■ SOURCE:

++++++++++++++++++++

Custom timestamp format: Specify how timestamps are written in the file.
Field delimiter: Choose the character (e.g., comma, semicolon, tab) that separates fields.
Has header row: Enable this option if the first row contains column names instead of data.
Advanced Settings

Comment prefix character: Lines starting with this character will be ignored. Leave blank to disable.
Empty string representation: Defines how empty values are represented in the file.
Encoding/Charset: Specifies the character encoding of the file. Common choices include UTF-8 and ISO-8859-1.
Escape character: Character used to escape quotes inside quoted fields. Default: \.
Ignore leading whitespace: Trims whitespace at the beginning of each field.
Ignore trailing whitespace: Trims whitespace at the end of each field.
Infer column data types: Automatically detects and assigns data types (e.g., integer, double, date) for each column.
Malformed rows handling: Defines how malformed rows should be handled:
PERMISSIVE (default): Loads all rows. Missing fields are set to null, and corrupt records are placed in _corrupt_record.
FAILFAST: Stops immediately if any malformed row is encountered.
DROPMALFORMED: Skips rows with schema mismatches without raising errors.
Null value string: Text string to be interpreted as null (e.g., null or NA).

++++++++++++++++++++

■ WHAT TO PRODUCE: Could you update the stretch of the settings text that opens with "FAILFAST: Stops immediately" and closes with "null or NA).", writing "Discards" in place of "Skips"? The lines after this point are separate material with no connection to the settings text.

■ MATERIAL:
++++++++++++++++++++

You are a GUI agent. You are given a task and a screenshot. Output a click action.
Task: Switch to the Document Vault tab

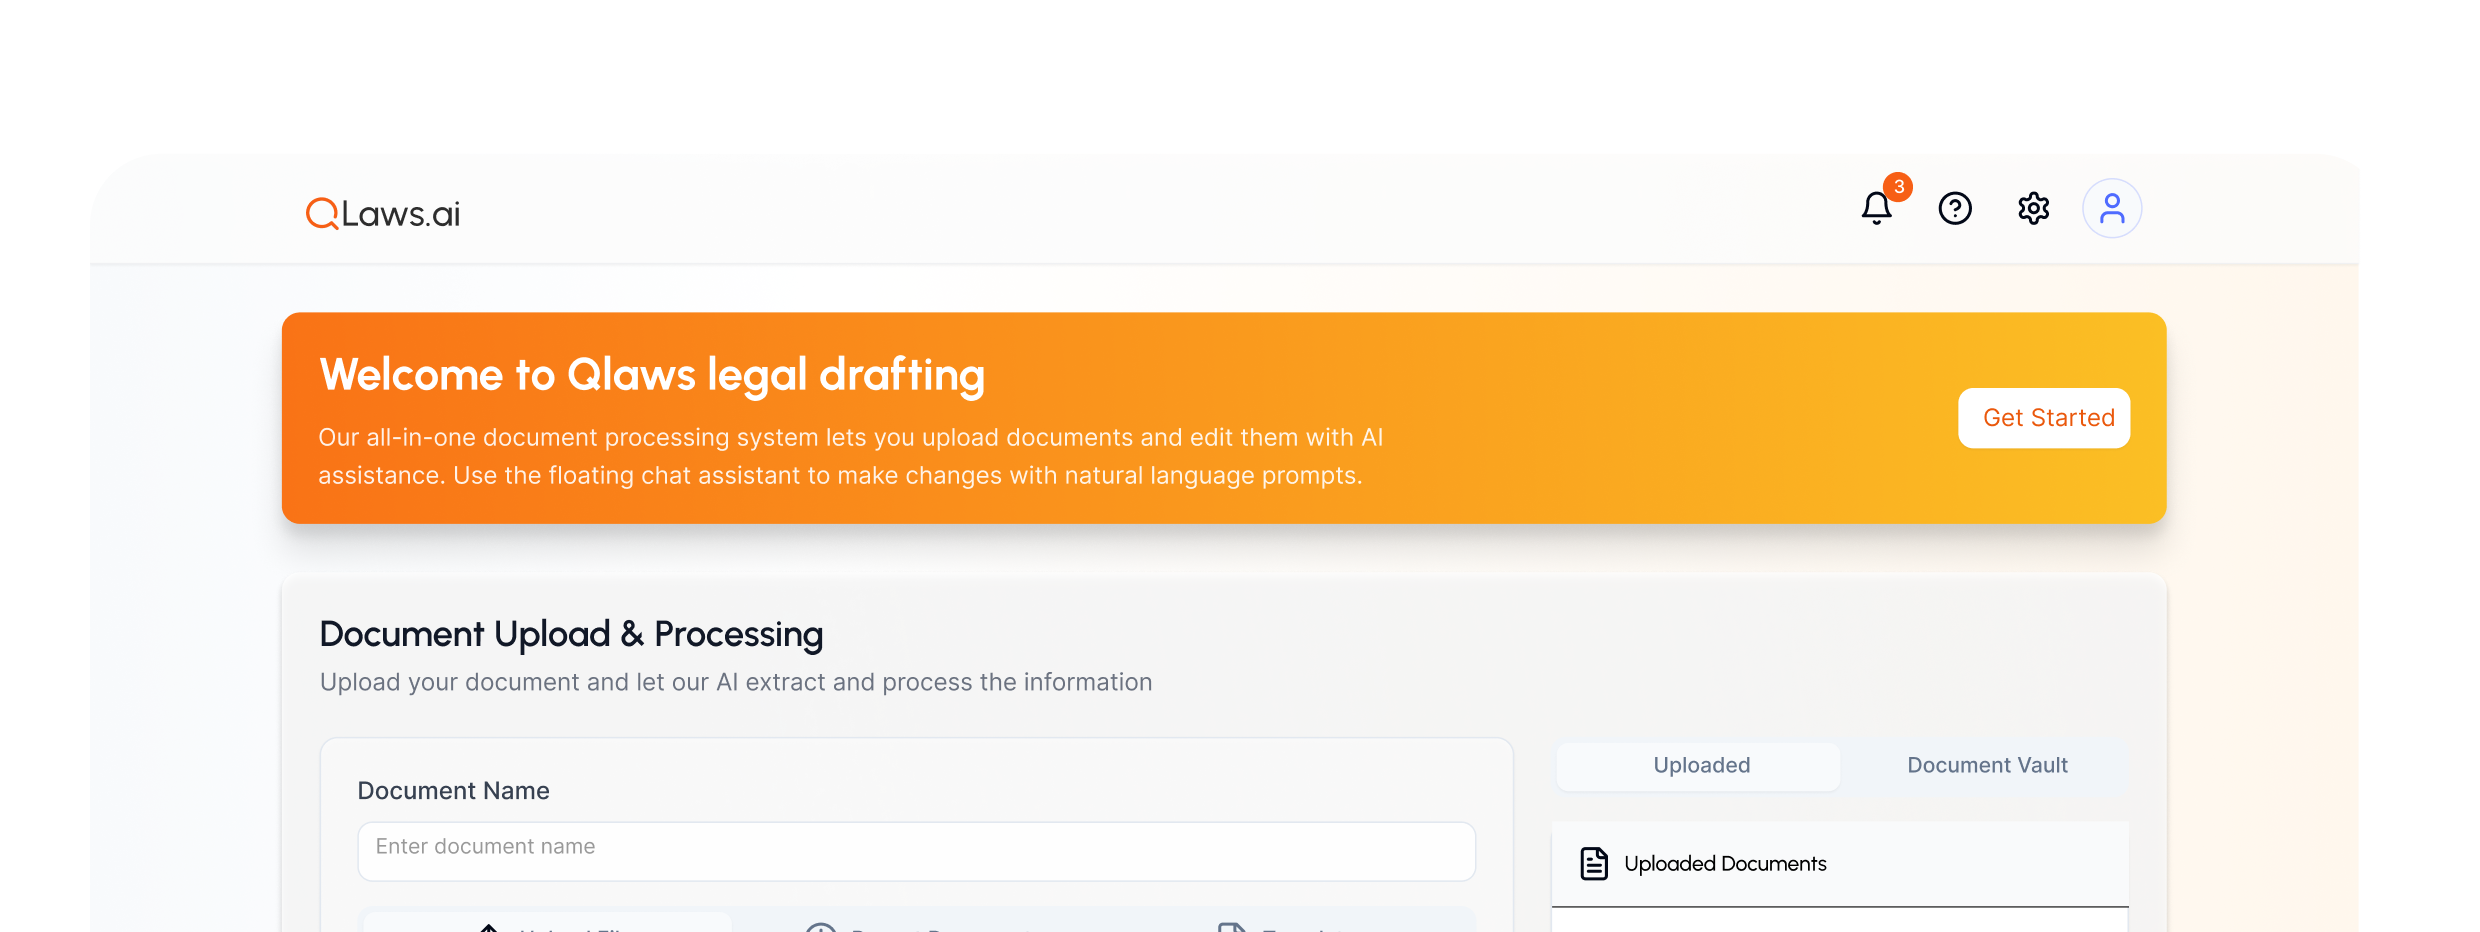coord(1986,766)

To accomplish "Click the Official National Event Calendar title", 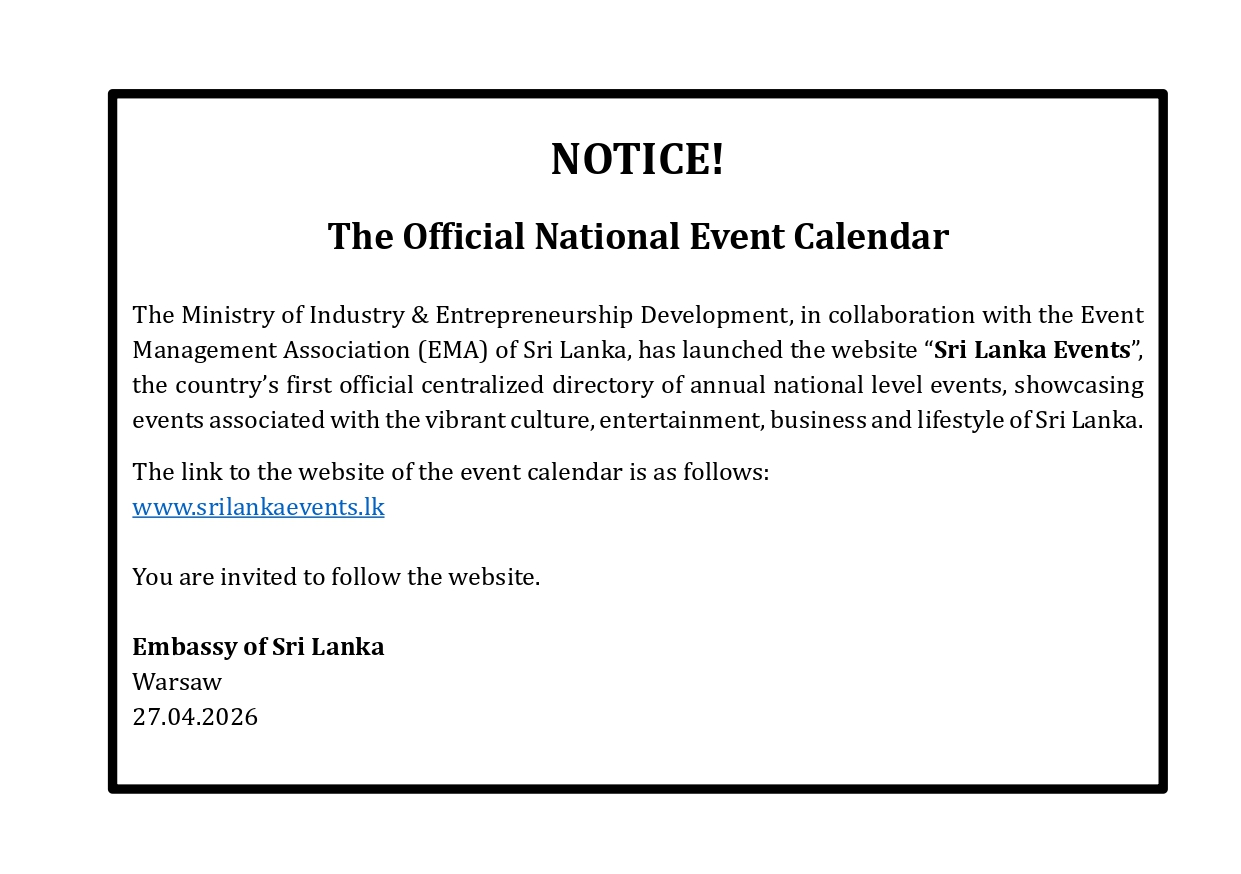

++++++++++++++++++++

■ RESPONSE TO THIS TASK:
FAILFAST: Stops immediately if any malformed row is encountered.
DROPMALFORMED: Discards rows with schema mismatches without raising errors.
Null value string: Text string to be interpreted as null (e.g., null or NA).